- GIVEN PASSAGE:
-- start --

FlowSynth: Simplifying Complex Audio Generation Through Explorable Latent Spaces with Normalizing Flows

FlowSynth: Simplifying Complex Audio Generation Through Explorable Latent Spaces with Normalizing Flows

Philippe Esling, Naotake Masuda, Axel Chemla--Romeu-Santos

Proceedings of the Twenty-Ninth International Joint Conference on Artificial Intelligence

Audio synthesizers are pervasive in modern music production. These highly complex audio generation functions provide a unique diversity through their large sets of parameters. However, this feature also can make them extremely hard and obfuscated to use, especially for non-expert users with no formal knowledge on signal processing. We recently introduced a novel formalization of the problem of synthesizer control as learning an invertible mapping between an audio latent space, extracted from the audio signal, and a target parameter latent space, extracted from the synthesizer's presets, using normalizing flows. In addition to model a continuous representation allowing to ease the intuitive exploration of the synthesizer, it also provides a ground-breaking method for audio-based parameter inference, vocal control and macro-control learning. Here, we discuss the details of integrating these high-level features to develop new interaction schemes between a human user and the generating device: parameters inference from audio, high-level preset visualization and interpolation, that can be used both in off-time and real-time situations. Moreover, we also leverage LeapMotion devices to allow the control of hundreds of parameters simply by moving one hand across space to explore the low-dimensional latent space, allowing to both empower and facilitate the user's interaction with the synthesizer.
Keywords:
Machine Learning: general
Human-Computer Interactive Systems: general
Knowledge Representation and Reasoning: general

-- end --

[Data items]
-- start --

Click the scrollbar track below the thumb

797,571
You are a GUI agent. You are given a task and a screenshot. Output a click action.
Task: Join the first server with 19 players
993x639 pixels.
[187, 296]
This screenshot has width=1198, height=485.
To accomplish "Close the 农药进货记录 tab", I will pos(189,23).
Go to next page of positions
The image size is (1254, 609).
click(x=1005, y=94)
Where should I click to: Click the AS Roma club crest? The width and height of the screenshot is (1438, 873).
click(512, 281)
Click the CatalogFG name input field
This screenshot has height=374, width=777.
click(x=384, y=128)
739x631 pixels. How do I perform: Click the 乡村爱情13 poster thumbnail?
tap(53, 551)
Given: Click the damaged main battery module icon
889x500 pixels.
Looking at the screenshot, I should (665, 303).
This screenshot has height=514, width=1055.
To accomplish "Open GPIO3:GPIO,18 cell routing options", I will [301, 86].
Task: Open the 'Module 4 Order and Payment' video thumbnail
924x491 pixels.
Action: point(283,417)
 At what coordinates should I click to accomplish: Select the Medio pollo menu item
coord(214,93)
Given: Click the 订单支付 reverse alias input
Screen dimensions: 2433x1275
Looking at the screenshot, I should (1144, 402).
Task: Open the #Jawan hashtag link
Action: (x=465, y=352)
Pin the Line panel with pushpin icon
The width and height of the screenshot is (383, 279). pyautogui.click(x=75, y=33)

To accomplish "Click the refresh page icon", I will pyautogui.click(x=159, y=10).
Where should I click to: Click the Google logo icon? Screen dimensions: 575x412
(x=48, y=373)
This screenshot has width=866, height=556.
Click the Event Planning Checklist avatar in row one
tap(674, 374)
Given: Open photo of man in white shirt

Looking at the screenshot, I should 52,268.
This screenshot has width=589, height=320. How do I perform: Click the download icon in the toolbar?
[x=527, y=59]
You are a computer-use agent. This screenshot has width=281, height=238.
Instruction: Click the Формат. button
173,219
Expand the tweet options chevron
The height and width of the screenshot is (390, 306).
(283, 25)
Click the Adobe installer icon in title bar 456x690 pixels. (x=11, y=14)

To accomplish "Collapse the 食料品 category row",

-- end --

- WHAT IS ASKED:
(1) Which keywords does the FlowSynth abstract list?
(2) Can you copy out the lines of the records between the line holding "Go to next page of positions" and the line holding "Action: point(283,417)", inclusive?

- WRITTEN ANSWERS:
(1)
- Machine Learning: general
- Human-Computer Interactive Systems: general
- Knowledge Representation and Reasoning: general

(2)
Go to next page of positions
The image size is (1254, 609).
click(x=1005, y=94)
Where should I click to: Click the AS Roma club crest? The width and height of the screenshot is (1438, 873).
click(512, 281)
Click the CatalogFG name input field
This screenshot has height=374, width=777.
click(x=384, y=128)
739x631 pixels. How do I perform: Click the 乡村爱情13 poster thumbnail?
tap(53, 551)
Given: Click the damaged main battery module icon
889x500 pixels.
Looking at the screenshot, I should (665, 303).
This screenshot has height=514, width=1055.
To accomplish "Open GPIO3:GPIO,18 cell routing options", I will [301, 86].
Task: Open the 'Module 4 Order and Payment' video thumbnail
924x491 pixels.
Action: point(283,417)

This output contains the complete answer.